As it happens Mr Tsvangirai seems to be a decent fellow, indeed he was described as a "good man" by the US envoy in Harare, if the Wikileaks cables are to be believed. That being said a few of his followers were reportedly not so desirable.

But again and again we find ourselves supporting people who perhaps should not be supported just because they are not someone else.

Hitler was supported or perhaps more accurately tolerated by many on the grounds that he was not a Communist, likewise the Afghan Muhajadeen, who went on to become the Taliban. Now we support the "government" of Hamid Karzai on the grounds that he is not the Taliban.

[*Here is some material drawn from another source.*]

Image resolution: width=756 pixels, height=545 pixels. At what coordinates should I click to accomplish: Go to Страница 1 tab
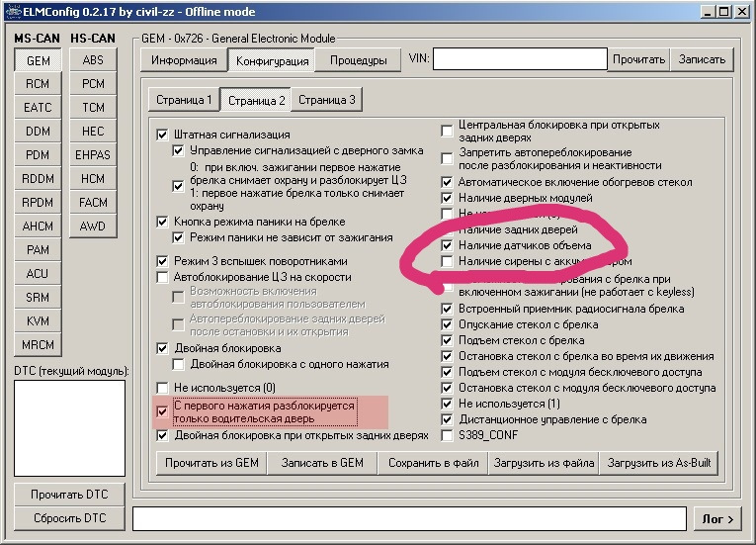[182, 100]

It is of course in the post-Taliban (perhaps it's a bit early to say that) Afghanistan of Mr Karzai which saw an Afghan court sentence a young journalist to death for saying some rude things about Mohammad. The sentence was even upheld by the Upper House of the Afghan Parliament but luckily the young man was given an "amnesty" by Mr Karzai.

The list is endless. America supported Saddam Hussein in the 1980's because he was not Ayatollah Khomeini, while perhaps less seriously the Guardian newspaper supported Nick Clegg at the general election presumably because he was neither an evil Tory nor a civil liberties destroying Labourite.

More often than not we come to regret the people we support, usually just after our support brings them some kind of power (I'm sure any Lib Dem student voters will know what I'm talking about).

Would people in the West have cheered on the ANC against the evil of Apartheid so vigorously if they knew it would lead to South Africa becoming a virtual one party state headed by a semi-literate Zulu chief whose private life makes Silvio Berlusconi look like King Charles I?

Evil and undemocratic regimes should always be opposed wherever they are, be they Apartheid South Africa, the USSR, North Korea, Zimbabwe, Iran or even China. But we would save ourselves a lot of pain and disappointment if we looked at who and what we are trying to replace them with, they may not always be what we think.